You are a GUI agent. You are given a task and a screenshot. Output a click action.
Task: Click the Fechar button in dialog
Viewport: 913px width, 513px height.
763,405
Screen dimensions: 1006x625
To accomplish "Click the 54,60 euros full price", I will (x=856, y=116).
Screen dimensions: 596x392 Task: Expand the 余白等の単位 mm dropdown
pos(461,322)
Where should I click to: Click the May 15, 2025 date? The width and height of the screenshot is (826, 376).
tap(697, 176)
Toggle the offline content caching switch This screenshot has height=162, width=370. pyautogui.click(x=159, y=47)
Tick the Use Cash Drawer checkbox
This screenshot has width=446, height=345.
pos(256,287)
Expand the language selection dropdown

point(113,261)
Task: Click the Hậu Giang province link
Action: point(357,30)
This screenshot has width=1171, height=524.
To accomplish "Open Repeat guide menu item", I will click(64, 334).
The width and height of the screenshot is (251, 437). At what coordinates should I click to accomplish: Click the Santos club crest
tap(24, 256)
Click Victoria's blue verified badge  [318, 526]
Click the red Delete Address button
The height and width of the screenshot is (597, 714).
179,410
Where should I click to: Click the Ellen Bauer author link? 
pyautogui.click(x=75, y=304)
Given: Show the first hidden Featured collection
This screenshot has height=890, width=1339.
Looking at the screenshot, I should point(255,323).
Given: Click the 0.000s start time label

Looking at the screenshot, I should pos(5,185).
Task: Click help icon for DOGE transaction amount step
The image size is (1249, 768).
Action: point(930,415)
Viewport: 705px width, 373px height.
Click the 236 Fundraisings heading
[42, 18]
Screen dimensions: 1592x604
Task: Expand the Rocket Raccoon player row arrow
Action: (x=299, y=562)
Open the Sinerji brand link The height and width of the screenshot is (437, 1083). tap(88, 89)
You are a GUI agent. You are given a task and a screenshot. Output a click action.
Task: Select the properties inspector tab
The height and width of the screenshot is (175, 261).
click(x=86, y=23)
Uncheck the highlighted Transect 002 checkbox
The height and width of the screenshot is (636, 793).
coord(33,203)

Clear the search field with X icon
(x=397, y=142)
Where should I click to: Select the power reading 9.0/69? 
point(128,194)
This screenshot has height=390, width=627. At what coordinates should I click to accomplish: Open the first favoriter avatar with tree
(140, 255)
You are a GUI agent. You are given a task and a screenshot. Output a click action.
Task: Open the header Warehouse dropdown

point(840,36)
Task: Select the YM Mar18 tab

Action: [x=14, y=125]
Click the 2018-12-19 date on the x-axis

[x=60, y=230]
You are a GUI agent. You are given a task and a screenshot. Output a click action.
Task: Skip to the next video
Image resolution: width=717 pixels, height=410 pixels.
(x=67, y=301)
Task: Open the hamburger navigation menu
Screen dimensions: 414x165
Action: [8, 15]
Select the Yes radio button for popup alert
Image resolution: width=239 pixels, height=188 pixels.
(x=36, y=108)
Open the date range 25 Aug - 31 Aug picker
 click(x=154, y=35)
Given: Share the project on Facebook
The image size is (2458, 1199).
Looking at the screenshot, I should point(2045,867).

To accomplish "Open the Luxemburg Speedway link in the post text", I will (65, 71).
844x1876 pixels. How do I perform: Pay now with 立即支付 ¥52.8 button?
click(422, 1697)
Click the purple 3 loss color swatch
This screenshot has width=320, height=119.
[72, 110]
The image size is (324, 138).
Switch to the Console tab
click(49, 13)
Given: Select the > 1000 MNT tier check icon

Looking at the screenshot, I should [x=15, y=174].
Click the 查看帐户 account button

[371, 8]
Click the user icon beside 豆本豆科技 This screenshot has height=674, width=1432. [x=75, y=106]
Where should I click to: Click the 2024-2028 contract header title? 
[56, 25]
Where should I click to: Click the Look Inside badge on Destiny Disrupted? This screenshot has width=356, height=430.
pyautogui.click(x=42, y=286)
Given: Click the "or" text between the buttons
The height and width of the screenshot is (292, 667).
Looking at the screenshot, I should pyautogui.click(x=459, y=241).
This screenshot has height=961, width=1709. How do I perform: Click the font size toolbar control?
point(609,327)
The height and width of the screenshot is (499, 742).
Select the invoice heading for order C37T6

┄┄┄┄┄┄

— TASK ITEM —
Where a line in the listing holds the string "menu", include it in the count, then report the total alone.

— RESULT OF THE TASK —
2